Task directions:
Apart from the pictures, every record here must be copied word for word.

Data extract:

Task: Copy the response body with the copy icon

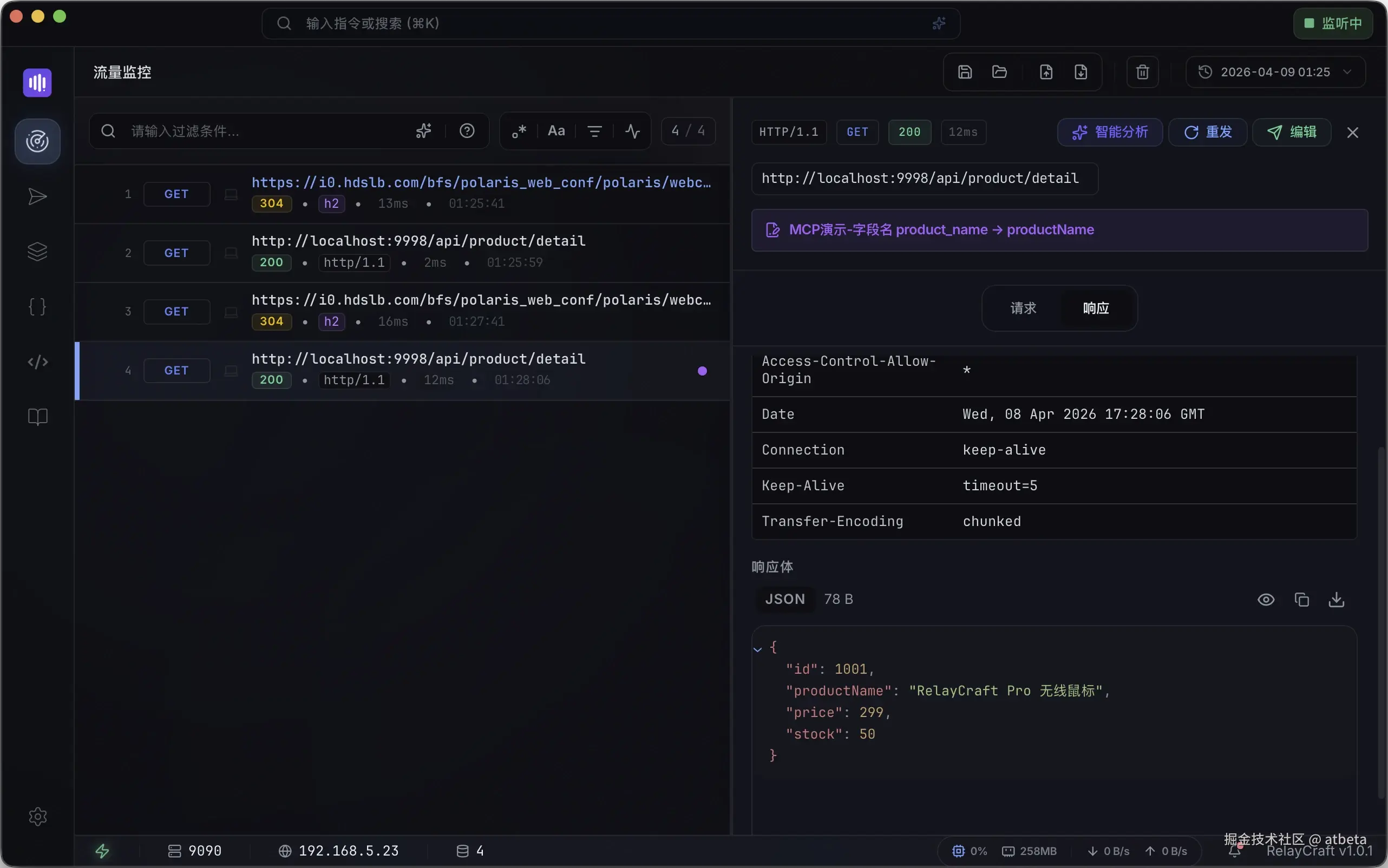Action: pos(1301,600)
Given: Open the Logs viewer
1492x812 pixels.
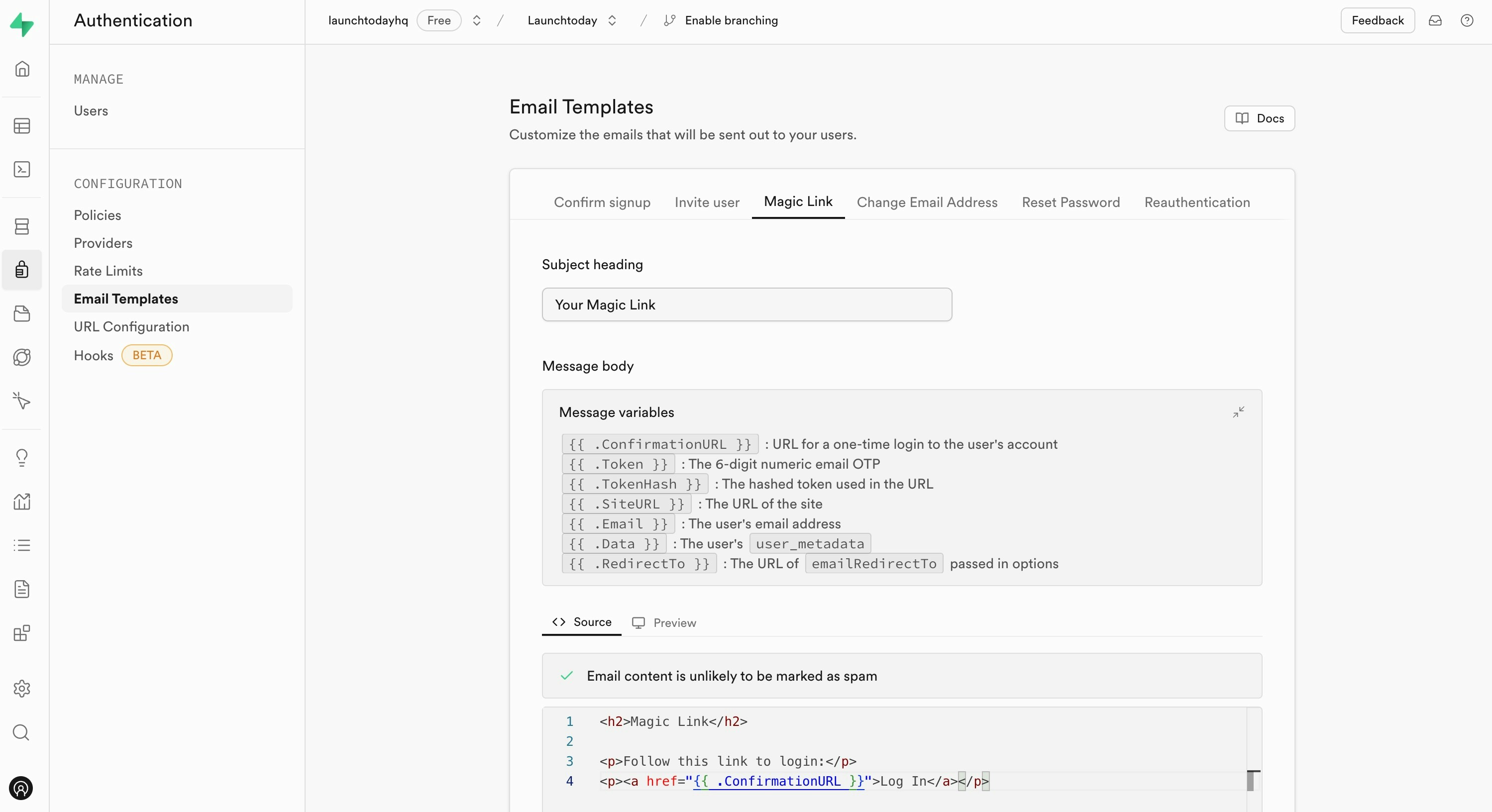Looking at the screenshot, I should [22, 545].
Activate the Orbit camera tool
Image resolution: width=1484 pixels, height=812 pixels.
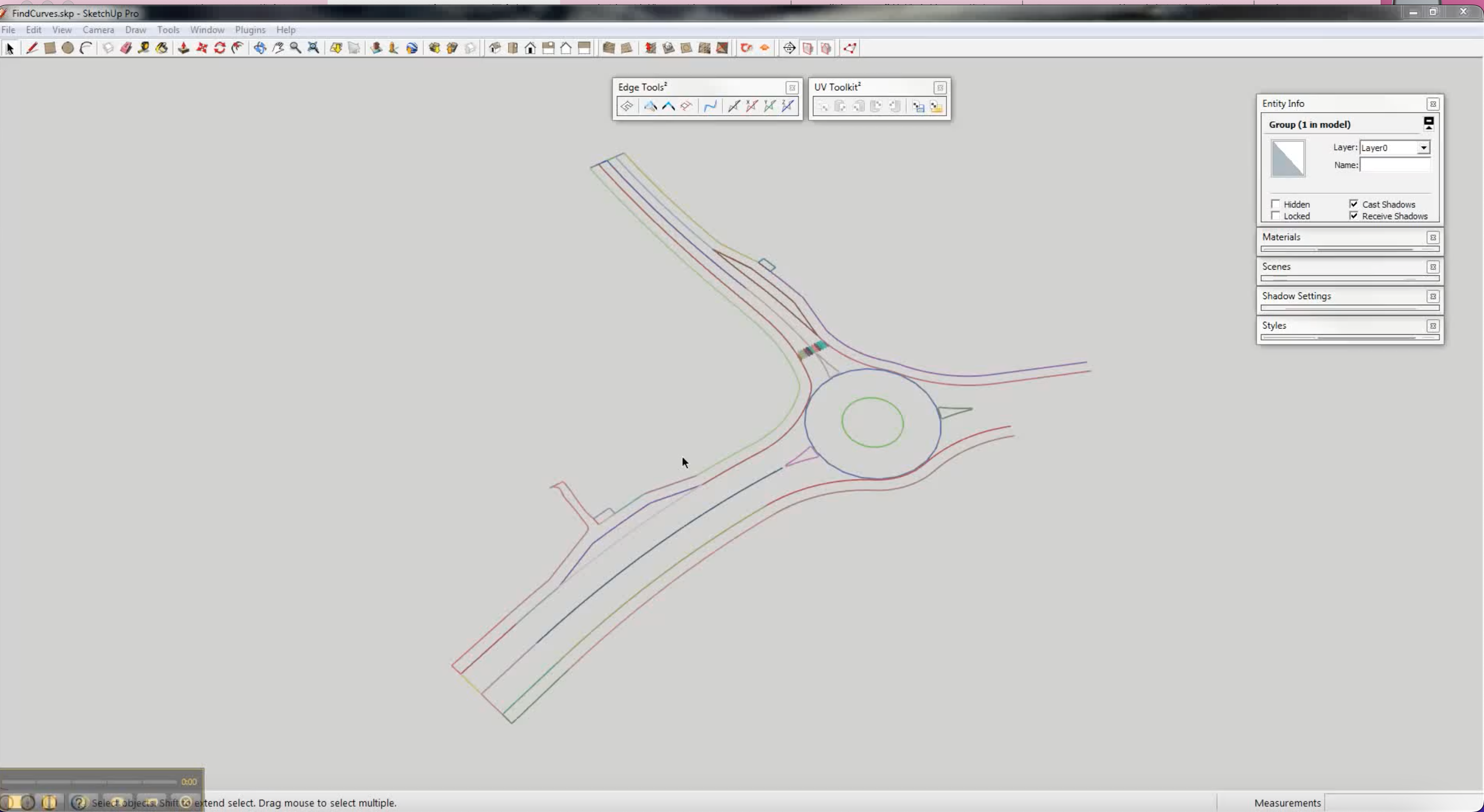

Written reply:
Task: Copy the response body with the copy icon

Action: pos(1301,600)
Given: Open the Logs viewer
1492x812 pixels.
Looking at the screenshot, I should [22, 545].
Activate the Orbit camera tool
Image resolution: width=1484 pixels, height=812 pixels.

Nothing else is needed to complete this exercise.